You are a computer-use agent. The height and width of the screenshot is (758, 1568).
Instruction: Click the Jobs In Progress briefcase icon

---+---

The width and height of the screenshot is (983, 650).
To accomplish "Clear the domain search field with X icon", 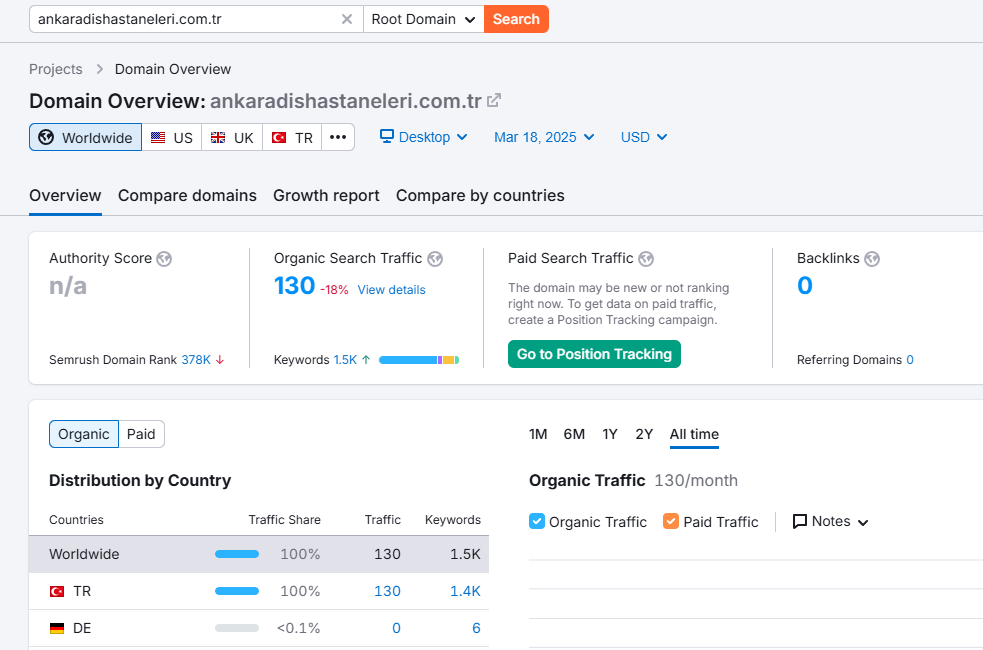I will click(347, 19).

---+---

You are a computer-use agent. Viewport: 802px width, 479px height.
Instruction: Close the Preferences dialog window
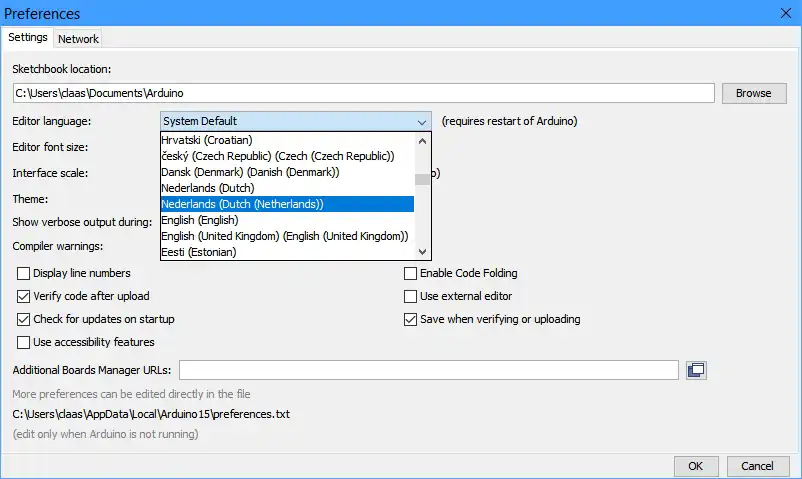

---+---

### ASSIGNMENT
Scan the records above and report every line with the string "width".

### TASK ANSWER
You are a computer-use agent. The height and width of the screenshot is (758, 1568).
The width and height of the screenshot is (983, 650).
You are a computer-use agent. Viewport: 802px width, 479px height.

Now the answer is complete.